Ich suche ein Subversion System, dass auf Windows mit dem IIS betrieben werden kann.
Die meisten funktionieren leider nur mitn Apachen, meines Wissens..

Features: (die üblichen halt ;-) )
- Versionskontrolle (Dateien, Verzeichnis)
- Markup der Unterschiede (+farblich ?)
- Binärdateien handeln (.exe, .zip, tar.gz)

das wären halt mal die, die mir am wichtigsten wären

Ich kenn zwar MS Visual Source Safe, weiß aber nicht - wegen der Namensähnlichkeitn - ob das Teil auch andere Dateien als .net kann, ich arbeite mit, HTML, CSS, Python, PHP. Das sollte es halt schon können ;-)

Hoffe jemand kennt eine Lösung
lg
michi


----------



## Alexander Schuc (24. September 2008)

Hi.

Die von dir aufgezählten Features gehören zu SVN und haben nichts mit Apache oder IIS zu tun. Einen Webserver bräuchtest du nur, wenn du irgendeine Art Webaccess zu deinem SVN Repository brauchst.

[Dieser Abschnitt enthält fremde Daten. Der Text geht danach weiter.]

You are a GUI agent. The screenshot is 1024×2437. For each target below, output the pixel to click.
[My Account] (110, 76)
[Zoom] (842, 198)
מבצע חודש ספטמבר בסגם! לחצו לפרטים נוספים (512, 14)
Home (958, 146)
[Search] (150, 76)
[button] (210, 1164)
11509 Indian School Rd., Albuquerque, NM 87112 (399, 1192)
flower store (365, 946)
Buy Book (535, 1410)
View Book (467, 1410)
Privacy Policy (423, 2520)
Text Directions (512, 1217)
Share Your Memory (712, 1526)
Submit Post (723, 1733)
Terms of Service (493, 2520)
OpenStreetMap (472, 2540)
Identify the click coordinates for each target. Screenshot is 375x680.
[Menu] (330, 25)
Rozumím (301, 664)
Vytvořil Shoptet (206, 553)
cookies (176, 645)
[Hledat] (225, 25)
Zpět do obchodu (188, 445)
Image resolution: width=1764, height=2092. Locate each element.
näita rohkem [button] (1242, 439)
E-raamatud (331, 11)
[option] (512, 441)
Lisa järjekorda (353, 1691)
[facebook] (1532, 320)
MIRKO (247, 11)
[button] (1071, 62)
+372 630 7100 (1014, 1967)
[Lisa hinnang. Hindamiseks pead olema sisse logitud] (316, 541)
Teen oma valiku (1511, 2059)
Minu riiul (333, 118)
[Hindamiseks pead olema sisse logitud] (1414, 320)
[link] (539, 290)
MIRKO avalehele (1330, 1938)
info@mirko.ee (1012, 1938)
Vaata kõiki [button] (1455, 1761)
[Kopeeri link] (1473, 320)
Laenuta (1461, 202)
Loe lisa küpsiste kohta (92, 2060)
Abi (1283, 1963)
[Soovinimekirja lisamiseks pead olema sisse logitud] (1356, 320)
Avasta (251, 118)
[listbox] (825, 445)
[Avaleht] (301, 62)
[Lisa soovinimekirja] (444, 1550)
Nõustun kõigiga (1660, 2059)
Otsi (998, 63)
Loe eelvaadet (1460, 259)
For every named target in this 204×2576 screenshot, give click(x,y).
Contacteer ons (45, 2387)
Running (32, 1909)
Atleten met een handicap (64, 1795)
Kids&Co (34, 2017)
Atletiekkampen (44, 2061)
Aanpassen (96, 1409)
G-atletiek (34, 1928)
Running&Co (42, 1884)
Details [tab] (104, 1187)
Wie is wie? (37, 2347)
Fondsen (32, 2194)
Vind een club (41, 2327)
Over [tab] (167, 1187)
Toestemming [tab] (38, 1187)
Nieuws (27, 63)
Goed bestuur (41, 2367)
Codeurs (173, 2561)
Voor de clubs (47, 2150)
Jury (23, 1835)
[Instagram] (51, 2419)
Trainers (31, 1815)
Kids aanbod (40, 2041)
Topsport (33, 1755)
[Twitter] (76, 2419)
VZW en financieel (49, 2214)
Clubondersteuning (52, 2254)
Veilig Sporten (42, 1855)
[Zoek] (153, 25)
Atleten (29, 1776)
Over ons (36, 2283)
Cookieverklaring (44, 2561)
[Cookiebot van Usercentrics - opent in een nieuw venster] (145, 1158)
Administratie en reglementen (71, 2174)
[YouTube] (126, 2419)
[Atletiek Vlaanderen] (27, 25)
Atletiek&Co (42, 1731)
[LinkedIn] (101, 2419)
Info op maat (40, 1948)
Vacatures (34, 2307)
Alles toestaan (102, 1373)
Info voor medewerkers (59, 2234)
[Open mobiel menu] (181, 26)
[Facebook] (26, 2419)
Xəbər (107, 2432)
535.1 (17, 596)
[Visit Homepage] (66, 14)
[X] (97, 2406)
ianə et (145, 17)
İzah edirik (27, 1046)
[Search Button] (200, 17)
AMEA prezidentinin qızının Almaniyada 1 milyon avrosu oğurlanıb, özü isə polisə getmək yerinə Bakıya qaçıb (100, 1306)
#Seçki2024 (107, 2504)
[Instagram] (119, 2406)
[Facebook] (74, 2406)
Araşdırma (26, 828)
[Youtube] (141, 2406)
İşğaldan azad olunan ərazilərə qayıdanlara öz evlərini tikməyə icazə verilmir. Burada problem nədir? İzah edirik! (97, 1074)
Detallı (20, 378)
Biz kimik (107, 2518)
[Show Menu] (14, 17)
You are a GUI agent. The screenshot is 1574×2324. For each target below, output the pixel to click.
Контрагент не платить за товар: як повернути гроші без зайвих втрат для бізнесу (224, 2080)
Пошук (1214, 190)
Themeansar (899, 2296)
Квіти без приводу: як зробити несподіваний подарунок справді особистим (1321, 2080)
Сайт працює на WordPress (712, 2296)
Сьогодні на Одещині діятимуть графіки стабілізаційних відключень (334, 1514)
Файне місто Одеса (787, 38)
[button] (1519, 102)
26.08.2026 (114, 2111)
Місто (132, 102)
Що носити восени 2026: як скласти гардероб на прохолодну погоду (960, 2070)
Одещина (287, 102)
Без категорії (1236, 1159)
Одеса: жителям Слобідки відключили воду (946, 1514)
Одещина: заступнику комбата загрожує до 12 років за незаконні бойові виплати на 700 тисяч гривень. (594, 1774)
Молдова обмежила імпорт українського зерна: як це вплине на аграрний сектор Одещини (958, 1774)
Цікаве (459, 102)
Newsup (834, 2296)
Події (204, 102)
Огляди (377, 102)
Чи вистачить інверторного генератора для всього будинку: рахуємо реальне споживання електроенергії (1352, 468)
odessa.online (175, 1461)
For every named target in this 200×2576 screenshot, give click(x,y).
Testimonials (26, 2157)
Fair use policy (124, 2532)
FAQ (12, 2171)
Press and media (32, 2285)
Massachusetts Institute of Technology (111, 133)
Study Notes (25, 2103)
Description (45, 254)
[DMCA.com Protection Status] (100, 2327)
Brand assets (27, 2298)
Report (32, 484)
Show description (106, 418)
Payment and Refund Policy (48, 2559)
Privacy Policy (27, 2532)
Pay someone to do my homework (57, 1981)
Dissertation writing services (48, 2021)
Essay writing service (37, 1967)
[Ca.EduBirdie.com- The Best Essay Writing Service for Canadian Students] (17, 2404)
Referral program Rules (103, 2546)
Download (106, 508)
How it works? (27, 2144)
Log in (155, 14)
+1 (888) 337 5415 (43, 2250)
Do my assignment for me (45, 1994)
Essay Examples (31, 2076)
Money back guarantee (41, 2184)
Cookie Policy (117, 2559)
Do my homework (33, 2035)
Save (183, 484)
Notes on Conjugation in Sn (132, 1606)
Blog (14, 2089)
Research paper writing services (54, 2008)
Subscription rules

Installiere einfach den SVN Server und benutze die SVN Client Software deiner Wahl. (TortoiseSVN, RapidSVN, etc.)


lg, Alex


----------



## mgraf (24. September 2008)

Das ist ja soweit das Problem, ich kann/darf keinen Server darauf installieren.
Nur der IIS bleibt mir...

Das mit dem Online-Zugriff weiß ich schon, genau den brauche ich ja auch - hatte ich vergessen zu erwähnen!


----------



## Alexander Schuc (24. September 2008)

Wenn du nichts installieren darfst, wirds nicht klappen. Die SVN Software wirst ja dennoch benötigen.

Onlinezugriff hast du auch ohne IIS/Apache, nur über kein Webinterface.


----------



## mgraf (24. September 2008)

Die SVN-Software an sich ist klar, aber keinen anderen Webserver als IIS.
Und das WebInterface, ist zwar nicht 100% nötig - ist aber ein sehr nützliches Tool, wenn ich online die Änderungen mit anderen besprechen kann, oder die Änderungen sofort sehe!


----------



## Alexander Schuc (24. September 2008)

Ok.

Hab kurz gegoogelt und fand: http://www.svniis.org/ - SVN-IIS gives access to Subversion via Microsoft Webserver (IIS)

Wie gesagt, eben gefunden, und deswegen von mir ungetestet.


----------



## mgraf (24. September 2008)

den hatte ich auch schon, trotzdem danke ;-)
aber leider:



> Prerequisites
> 
> * .NET Framework 2.0 has to be installed on the Webserver
> * *Access from the IIS webserver to a running Apache webserver, interfacing an SVN repository (no need running on the same machine)*


----------



## Alexander Schuc (24. September 2008)

mgraf hat gesagt.:


> den hatte ich auch schon, trotzdem danke ;-)
> aber leider:



Oh x_X

Sorry ^^


----------



## mgraf (24. September 2008)

Konntest du ja net wissen! 

Aber ich denke, ich hab jetzt eine kleine Lösung gefunden - hoffentlich nicht für immer - ich installier mir einfach auf einem VM Server alles was ich brauche und häng in mit einem VPN ins Netz - soforn ich das darf....

Trotzdem suche ich noch eine "normale" Lösung ohne VM 

lg
michi


----------